SEQUESTER TO SQUEEZE MEDICARE PAYMENTS
The automatic spending cuts that went into effect on March 1 under the Budget Control Act, also known as the sequester, included 2% cuts to provider payments under the Medicare program. While cuts to other federal agencies were more substantial – an average of 8% – the new Medicare cuts would nonetheless amount to $11 billion over one year, according to the White House, if the sequester lasts that long. The Centers for Medicare & Medicaid Services (CMS) has announced that the payment reductions will be effective for services provided to Medicare beneficiaries on or after April 1.
The new cuts are in addition to recent payment reductions under the Patient Protection and Affordable Care Act, which particularly affected hospitals. Although CMS has not announced details of how it will implement the cuts, the 2% reductions are expected to apply roughly equally to Medicare payments to hospitals, physicians and other healthcare providers. As most know, in order to end the sequester, Congress must agree on replacement cuts.
Although payments to providers will be reduced by 2%, Medicare beneficiaries will not receive the benefit of comparable reductions of their deductibles and co-insurance payments.
In addition to the provider payment reductions, CMS's own administrative and staffing costs will be subject to the larger 8% cuts. If the sequester persists, it may affect the ability of CMS and the Department of Health and Human Services (HHS) to execute their obligations under the Affordable Care Act, including with regard to the establishment of state health insurance “marketplaces,” or exchanges; 26 states have elected to have the federal government operate exchanges for them, and seven other states opted for a partnership model with HHS for their exchanges. The sequester cuts will also affect previously approved federal grants to states to set up their exchanges. Open enrollment on state exchanges is scheduled to begin on October 1 of this year.

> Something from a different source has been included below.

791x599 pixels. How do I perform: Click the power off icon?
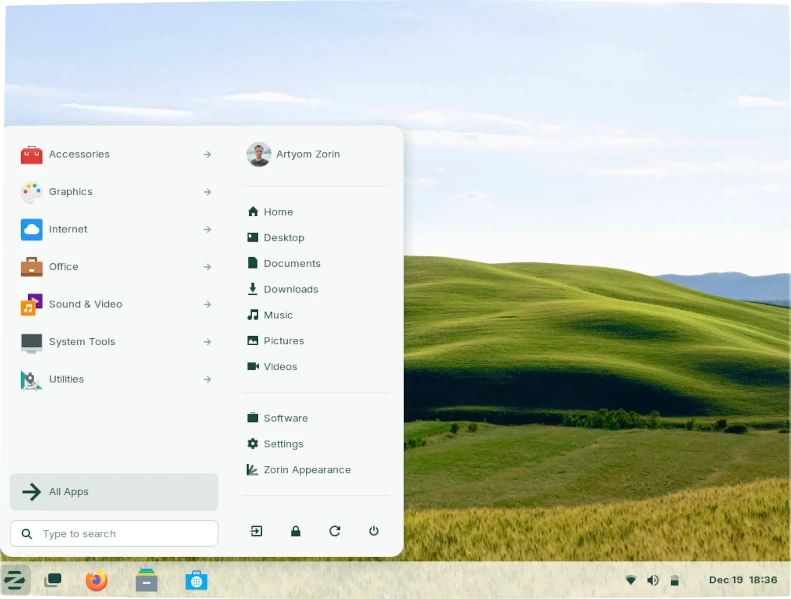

CMS ANNOUNCES NEW PARTICIPANTS IN COMMUNITY-BASED CARE PROGRAM
On March 7, CMS announced 20 additional participants in the Affordable Care Act’s Community-based Care Transitions Program (CCTP), an initiative with the stated goals of improving transitions of beneficiaries from hospitals to other care settings, improving quality of care, reducing hospital readmissions, and documenting savings to the Medicare program. CMS maintains a website with information on the CCTP and the 102 organizations chosen to participate in the initiative thus far, and a map showing their locations.

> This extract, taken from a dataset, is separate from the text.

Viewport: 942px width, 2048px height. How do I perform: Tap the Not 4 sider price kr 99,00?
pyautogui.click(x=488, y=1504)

The CCTP was launched in 2011 and will run for five years. Participants are awarded two-year agreements that may be extended annually through the duration of the program based on performance. The CCTP is part of the Partnership for Patients, a nationwide public-private partnership that aims to reduce preventable hospital-acquired conditions by 40% and hospital readmissions by 20%. Participants in the CCTP include area hospitals, nursing homes, social service providers, home health agencies, pharmacies, primary care practices, and other healthcare providers serving patients in each community. Up to $500 million in total funding is available for the program over its five-year duration. Additional information on the CCTP is available in a CMS fact sheet.